Depuis le 18 mars 2020, afin de veiller au respect des mesures de confinement sur le territoire parisien, la Préfecture de police de Paris avait quotidiennement recours à l'utilisation de drones.

Le 2 mai 2020, l'association "La Quadrature du Net" et la Ligue des droits de l'Homme (LDH) ont saisi le juge des référés pour demander d'enjoindre au préfet de police de cesser de capter des images par drones et de mettre un terme à leur enregistrement, transmission et exploitation, aux fins de faire respecter les mesures de confinement pendant la période d'état d'urgence sanitaire.

Dans un premier temps, le juge des référés du tribunal administratif de Paris avait rejeté ce recours au motif "qu'aucune atteinte grave et manifestement illégale n'était portée aux libertés fondamentales invoquées". La Quadrature du Net et la Ligue des droits de l'Homme ont alors fait appel de cette ordonnance rendue le 5 mai 2020, demandant au Conseil d'Etat d'annuler l'ordonnance et de faire droit à leurs demandes de première instance.

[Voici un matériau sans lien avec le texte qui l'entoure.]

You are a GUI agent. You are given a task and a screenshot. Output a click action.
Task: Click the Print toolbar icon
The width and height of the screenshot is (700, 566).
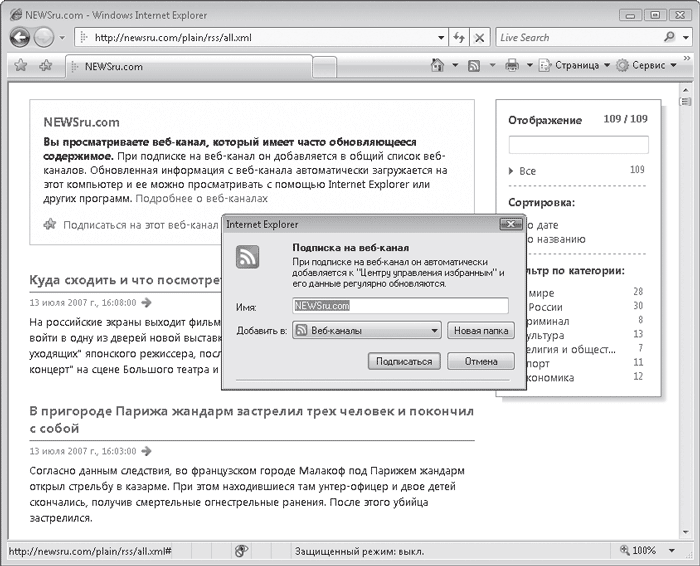[512, 66]
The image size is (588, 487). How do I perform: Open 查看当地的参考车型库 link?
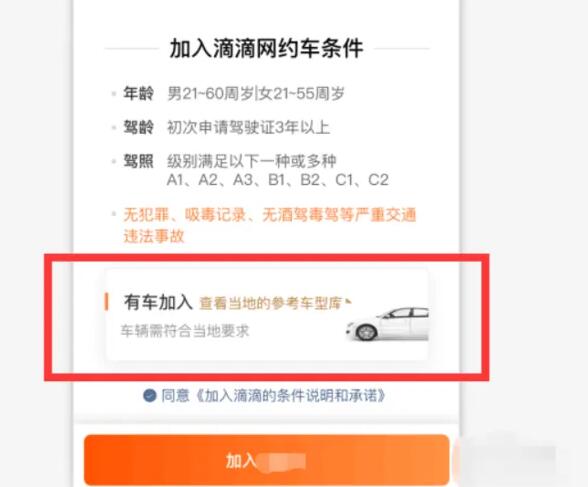click(x=270, y=303)
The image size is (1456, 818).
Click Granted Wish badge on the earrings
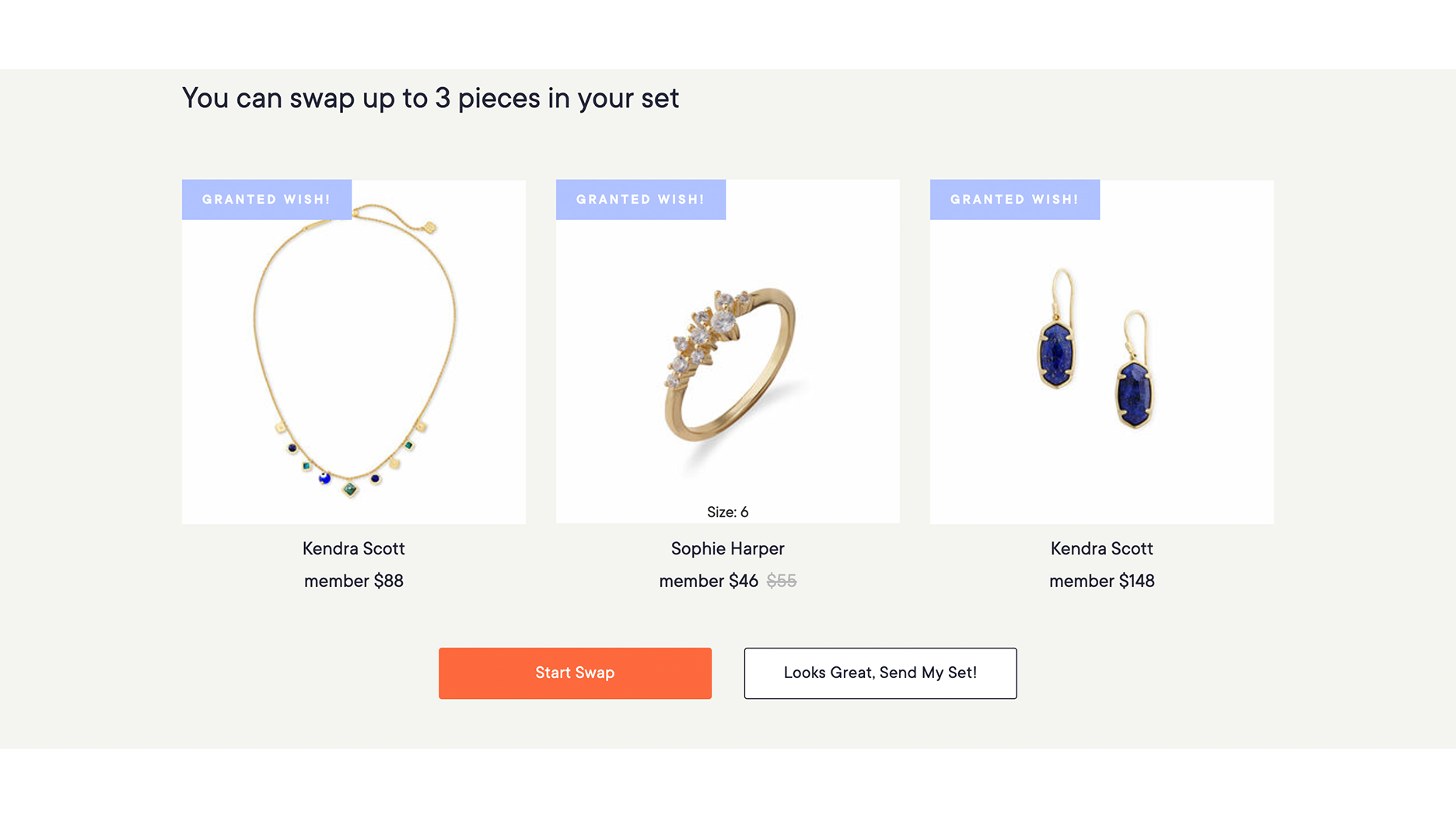(1015, 200)
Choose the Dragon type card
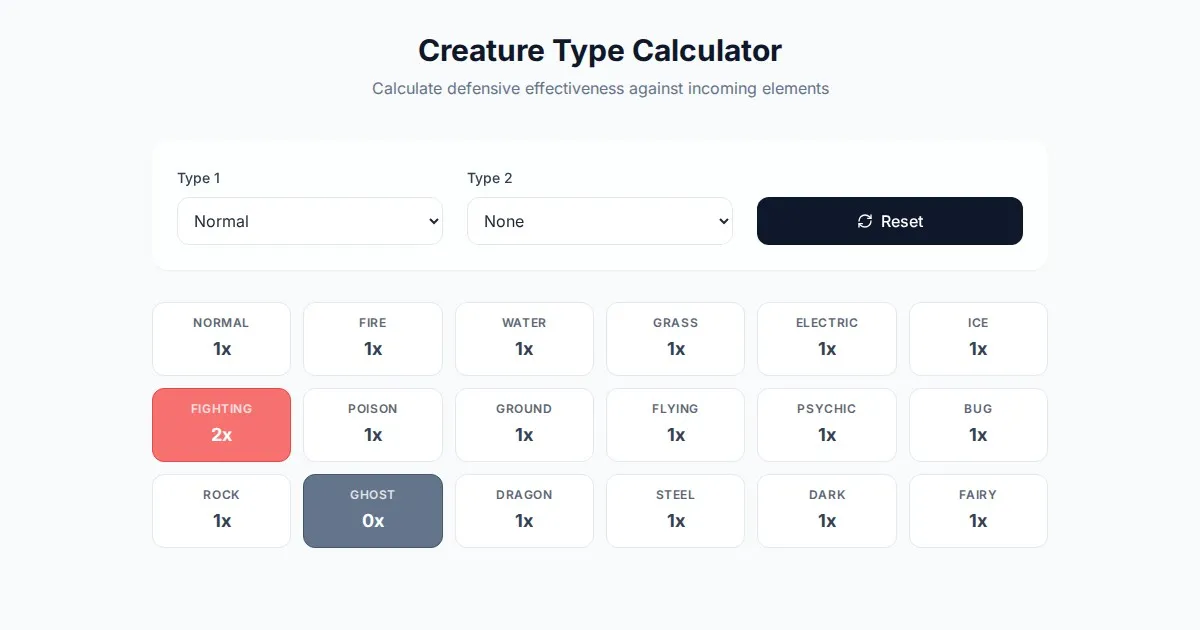1200x630 pixels. pos(524,511)
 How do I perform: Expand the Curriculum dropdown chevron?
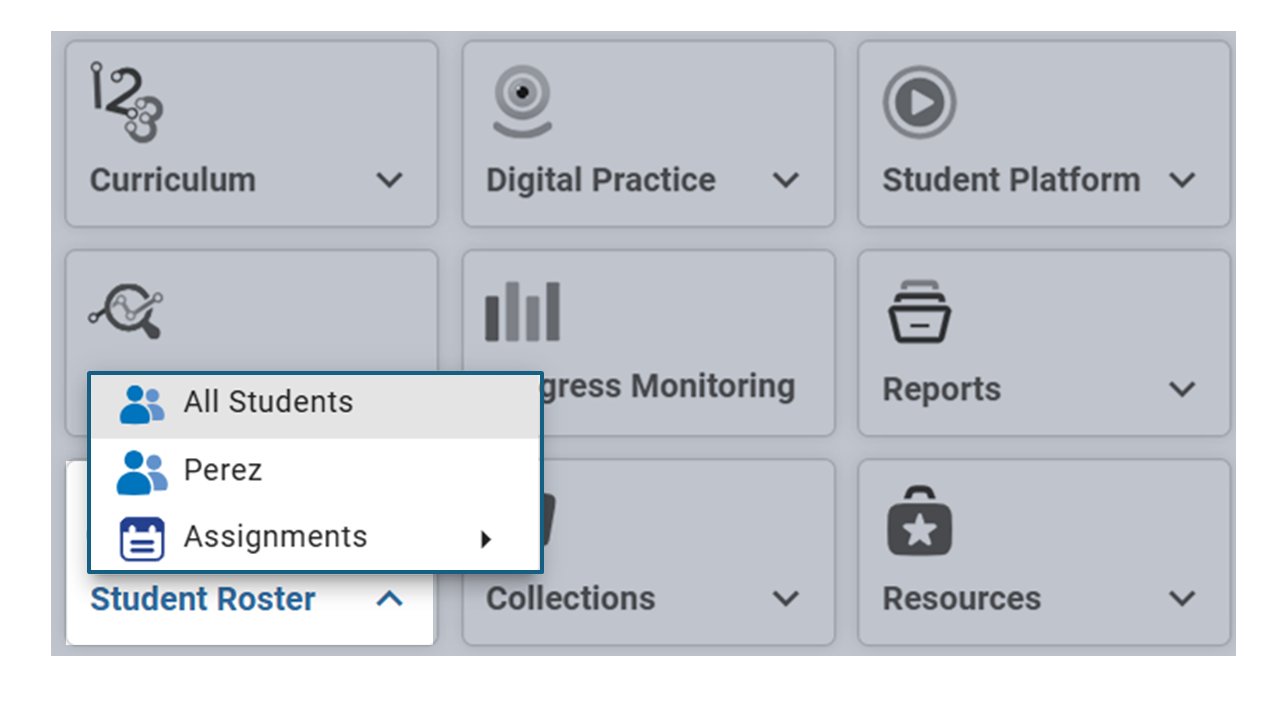point(389,181)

Dans une ordonnance rendue publique en date du 18 mai 2020, le juge des référés du Conseil d'Etat a annulé l'ordonnance du juge des référés du tribunal administratif de Paris et ordonné "à l'Etat de cesser, sans délai, de procéder aux mesures de surveillance par drone" à Paris, dans le cadre du déconfinement.

Il appartenait ici au Conseil d'Etat d'évaluer si l'utilisation de ces drones était nécessaire, adaptée et proportionnée à l'objectif de sauvegarde de la santé publique et plus précisément, afin de limiter les effets de l'épidémie.

Pour justifier sa décision, le juge des référés a retenu les "risques d'un usage contraire aux règles de protection des données personnelles" et a ajouté que l'usage de ces drones, sans cadre juridique, "caractérise une atteinte grave et manifestement illégale au droit au respect de la vie privée".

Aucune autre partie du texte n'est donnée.